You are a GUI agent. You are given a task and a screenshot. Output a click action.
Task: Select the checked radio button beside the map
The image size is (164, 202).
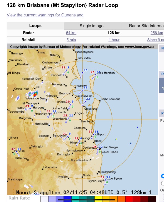pyautogui.click(x=163, y=176)
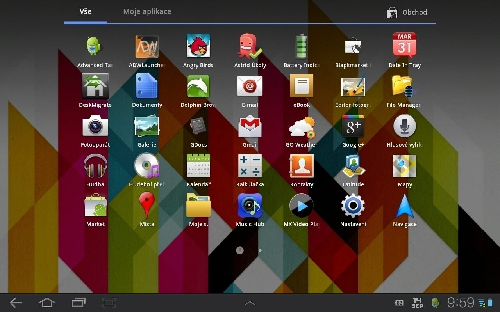Open the Kalkulačka calculator app
The image size is (500, 312).
pos(250,166)
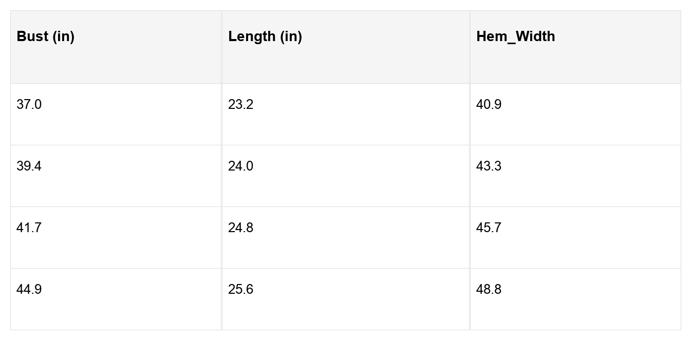Click the hem width value 48.8
This screenshot has width=691, height=340.
pyautogui.click(x=489, y=290)
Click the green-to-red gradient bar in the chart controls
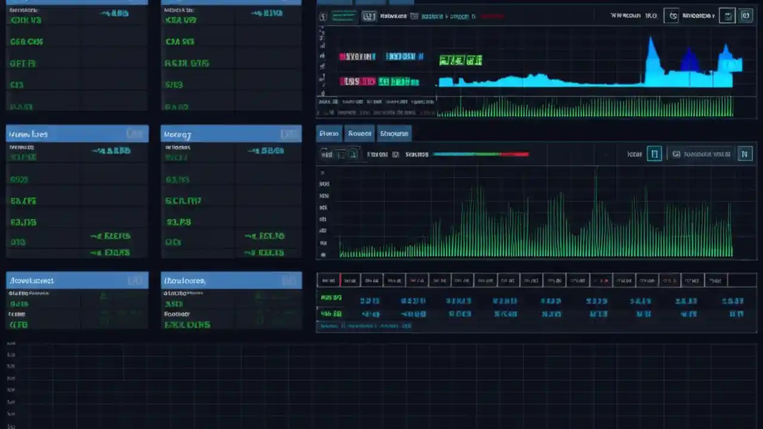 click(481, 154)
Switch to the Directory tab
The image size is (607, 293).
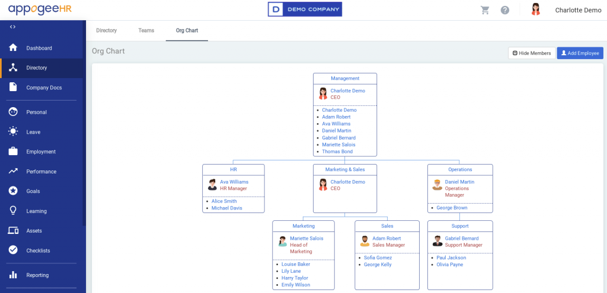point(106,31)
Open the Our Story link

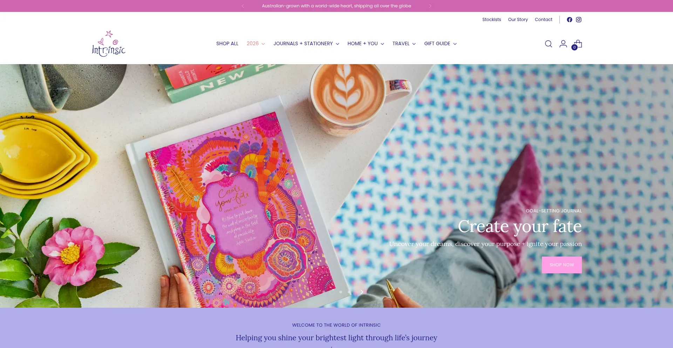(518, 20)
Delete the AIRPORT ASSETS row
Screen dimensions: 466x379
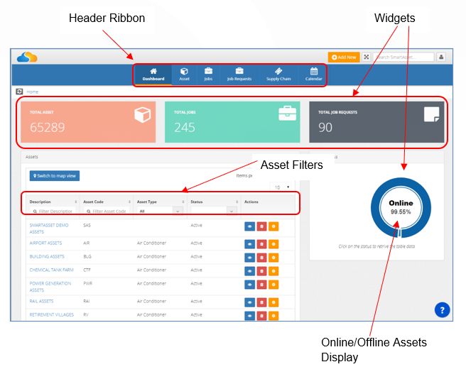coord(261,244)
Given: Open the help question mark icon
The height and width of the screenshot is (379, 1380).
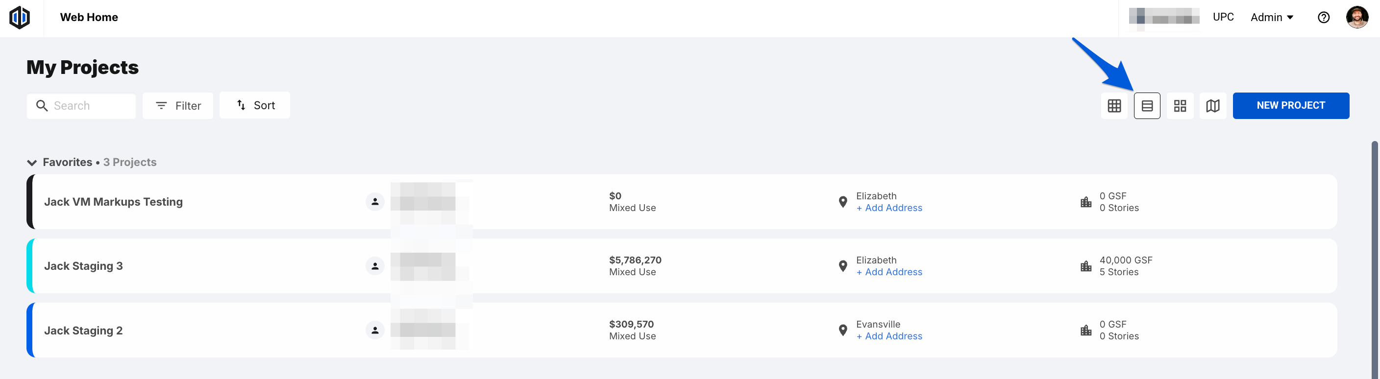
◆ ◆ ◆ ◆
> [Problem requirements]:
"Switch to the Directory tab" marks the first line to copy, and "Given: Open the help question mark icon" marks the last. Repeat that stretch above exactly, with no pictures.

> [Solution below]:
Switch to the Directory tab
The image size is (607, 293).
point(106,31)
Open the Our Story link

(518, 20)
Delete the AIRPORT ASSETS row
Screen dimensions: 466x379
coord(261,244)
Given: Open the help question mark icon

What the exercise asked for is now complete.